Kane Manor was a loss. The "Wick John Cain" identity was now a liability, publicly connected to a terrorist attack. S.H.I.E.L.D. would be swarming the ruins. H.Y.D.R.A. would be in the wind, regrouping. Stark was involved.
And Miles was in S.H.I.E.L.D. custody.
He needed to move. He needed to reclaim the initiative.
You have a base, the ghost of Thomas Wayne murmured, leaning against Peter's old chemistry set. But it's a spider's nest. Literally. You're putting her in danger by being here.
"I know," Bruce whispered, the cowl's internal mic picking up the subvocalization. "It's temporary. I need one thing from the Manor ruins first."
The Batcomputer core. It wasn't a question.
"The core is hardened. The explosion wouldn't have destroyed it. But it will be buried. And Stark or S.H.I.E.L.D. will find it if I don't retrieve it first." The core contained every fragment of data he'd scraped from Fisk's ledger, from H.Y.D.R.A.'s systems, his early schematics, his notes on this world's meta-human landscape. It was the seed of his entire operation here.
It's a trap. They'll be waiting.
"I know."
Let me, the Red Death's voice slithered into his thoughts, accompanied by the phantom sensation of black-red lightning crawling under his new skin. I can be in and out before their sensors ping. I can make it a challenge. A game.
Bruce ignored it. He finished securing his gear. He turned to May, who was watching him, a mixture of worry and fierce pride in her eyes. It was the same look Alfred used to give him.
"I have to go," he said.
"I know." She stepped forward, not hugging him—the armor was covered in sharp edges—but placed a hand on the bat symbol. "Be careful, Bruce. This city… it's already taken one of my boys. Don't let it take another."
The weight of her words, of her trust, settled on him heavier than the armor. He gave a single, slow nod.
Then he turned, activated the suit's new low-light and thermal dampeners, and melted into the shadows of the basement's rear access tunnel—a bolt-hole Peter had installed for emergencies.
As he moved through the damp, narrow passage, his new HUD flickered. An alert. Not from his systems. A piggyback signal on a frequency he'd left open as a test, a digital tripwire.
It was from the ruins of Kane Manor.
A single, repeated ping. A homing signal.
From the core.

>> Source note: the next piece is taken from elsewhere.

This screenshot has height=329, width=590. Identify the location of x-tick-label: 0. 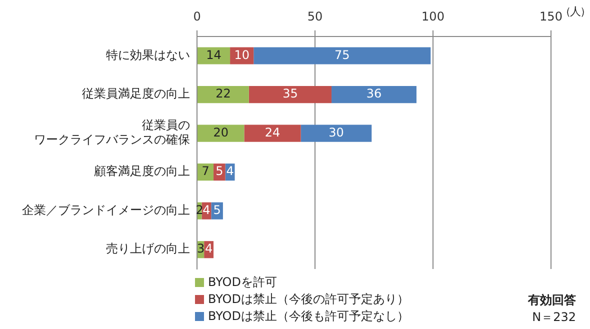
(197, 16).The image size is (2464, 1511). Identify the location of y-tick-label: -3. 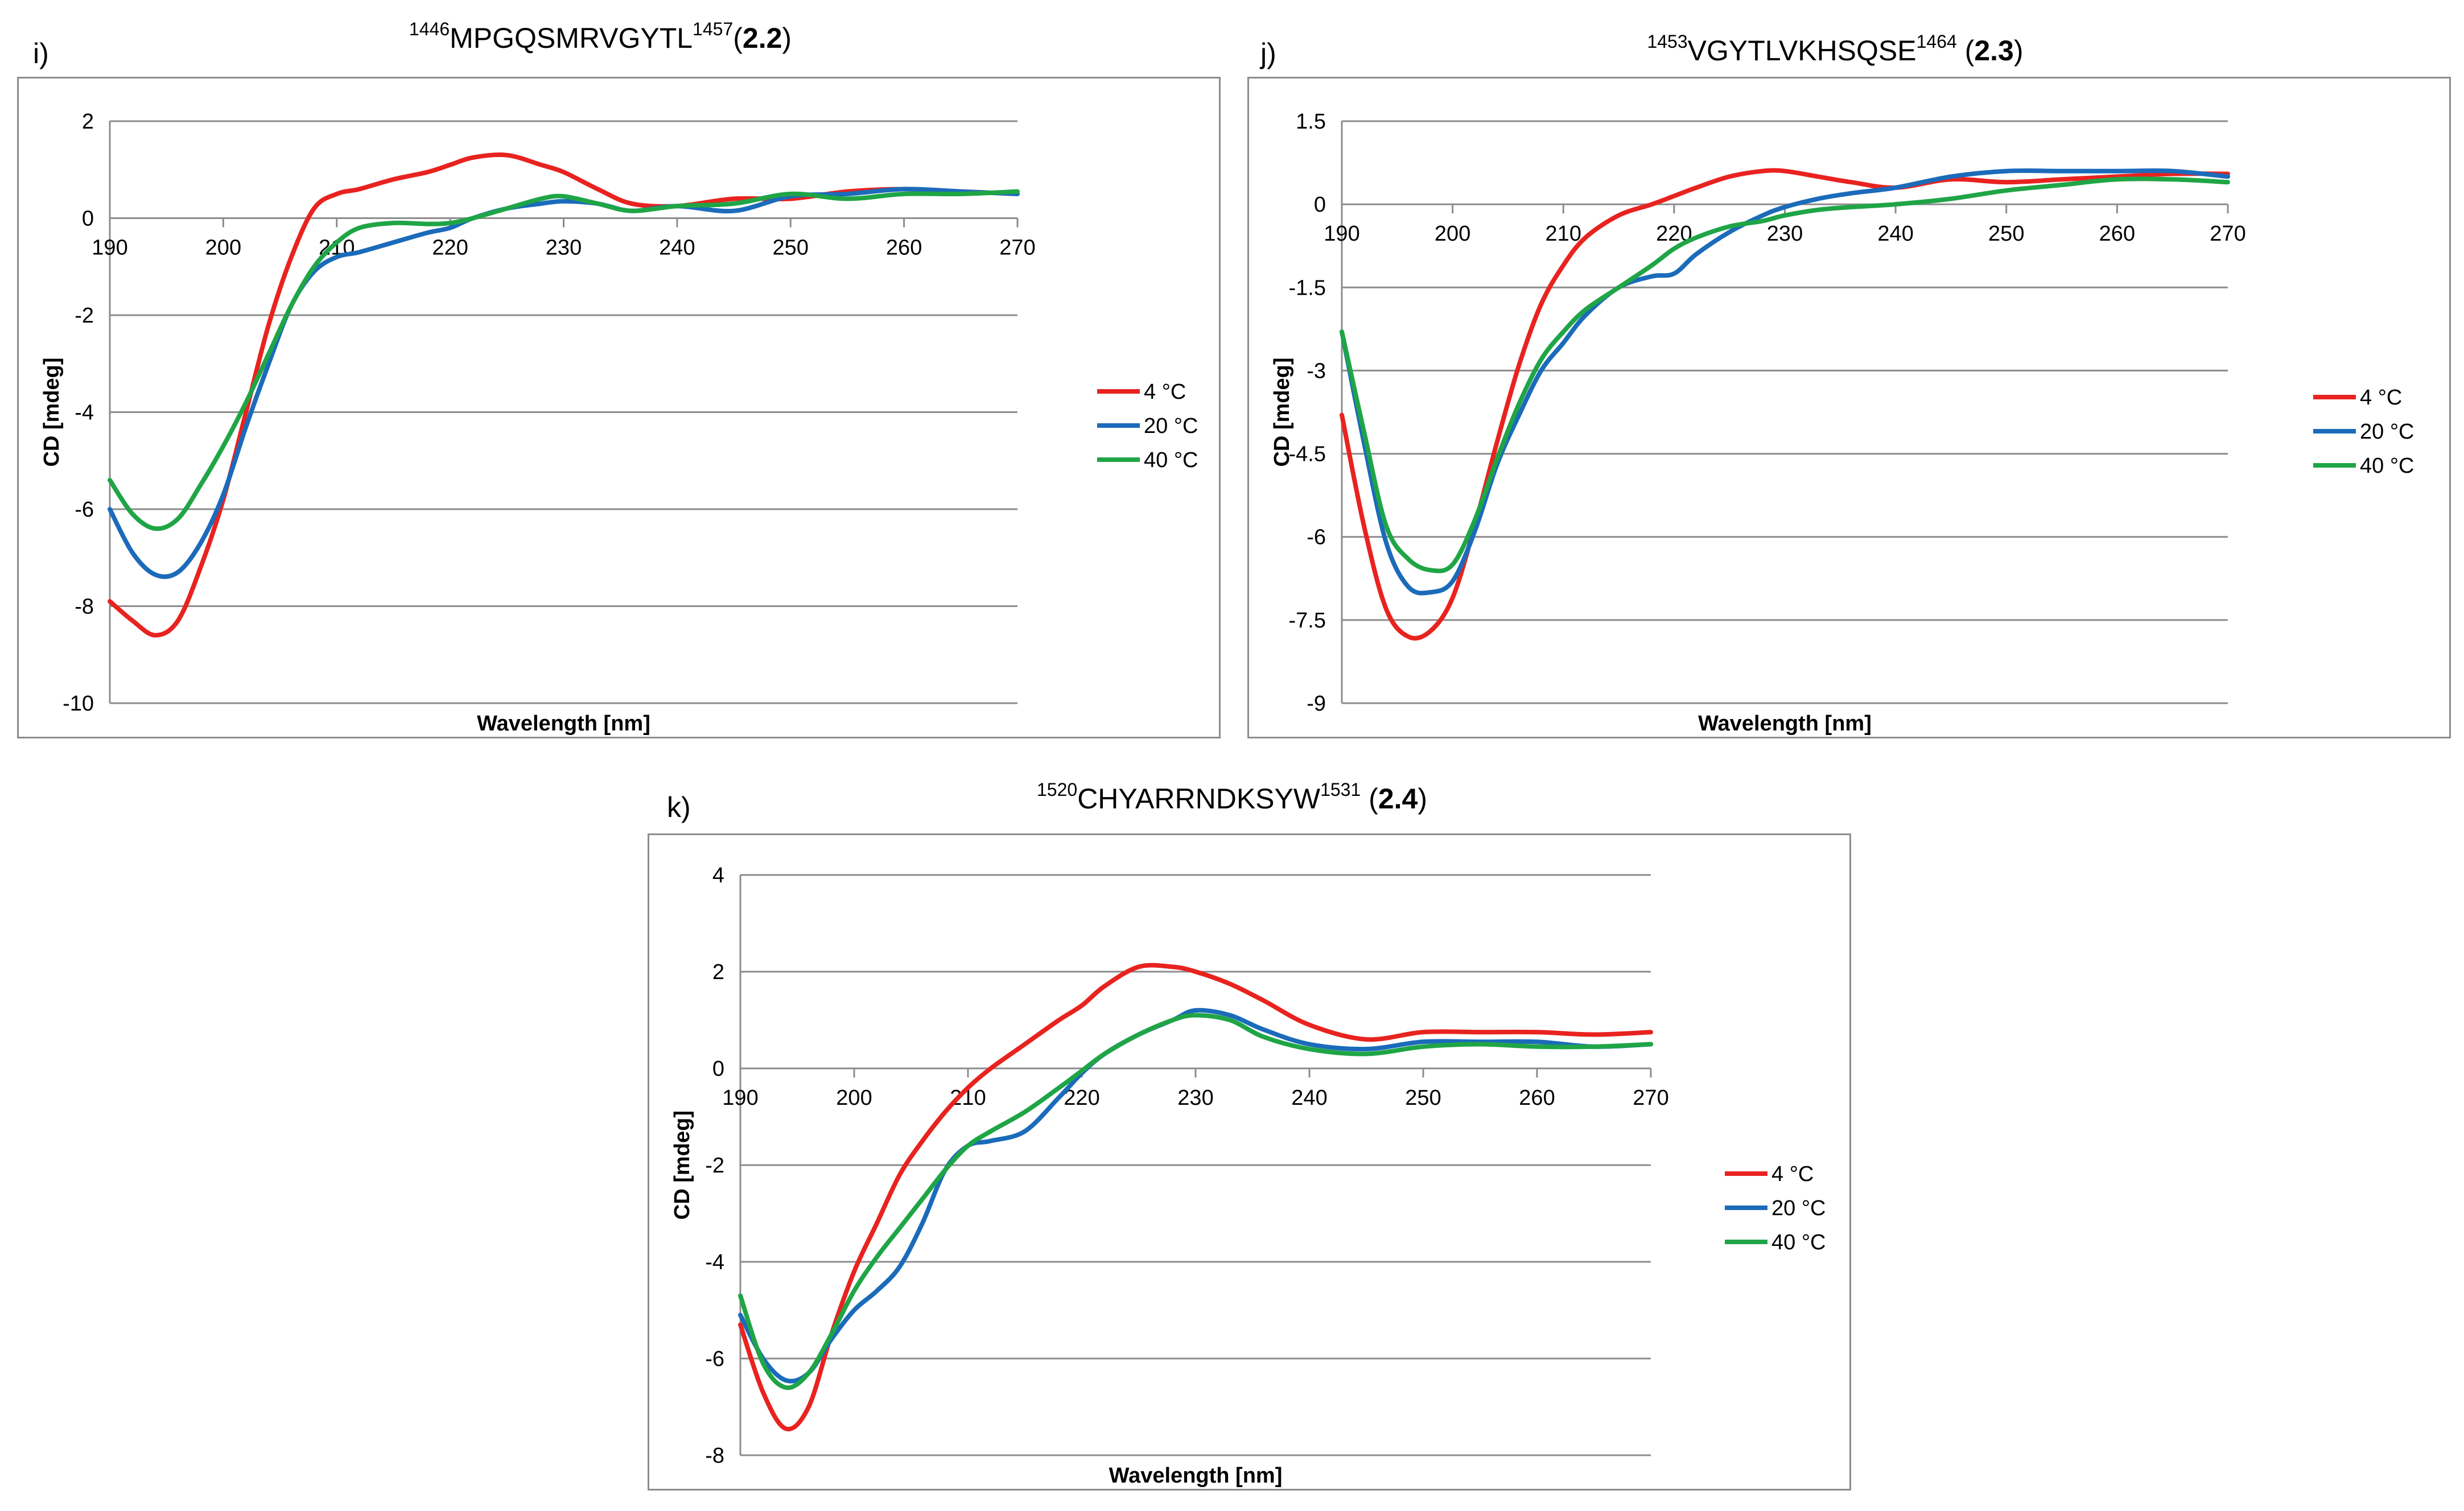
(1316, 371).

It was active. And broadcasting.
Too easy.
It was a trap.
Bruce's lips thinned behind the cowl. He emerged from the tunnel into a Queens alleyway, the night air cool. He could see the distant, dying glow of the fire in the north. Sirens wailed in that direction.
He had two missions: retrieve the core, and ascertain Miles' status.
He tapped the side of his cowl, activating a secondary system. A small, spherical drone—one of three he'd taken from Peter's workshop—detached from his belt and zipped silently into the sky, its optical camouflage engaging. It would be his eyes at the Manor.
For himself, he had a different destination. S.H.I.E.L.D. wouldn't keep a teenage meta-human in a standard holding facility. They'd use a mobile unit, or a temporary black site. And Nick Fury loved his helicarriers, but they were grounded with the current political climate.
He needed data. And he knew where to get it.
He grappled upwards, the new suit's servos whirring softly, launching him onto a rooftop. He paused, looking at the sprawling, chaotic jewel of New York City. His city now. A city with two spiders missing, a bat wounded, and wolves circling.
In the reflection of a rooftop HVAC unit, he saw not just his own silhouette, but for a flickering instant, the Red Death's crimson-edged cowl superimposed over his own, a smirk on its lipless mouth.
Tick-tock, Bruce, it whispered. The clock is always running.
Batman turned from the reflection and vanished into the night, a darker shadow against the dark, moving not towards the fiery glow of his past, but into the electric heart of the city's uncertain future. The game was escalating. And he had just been dealt a new hand.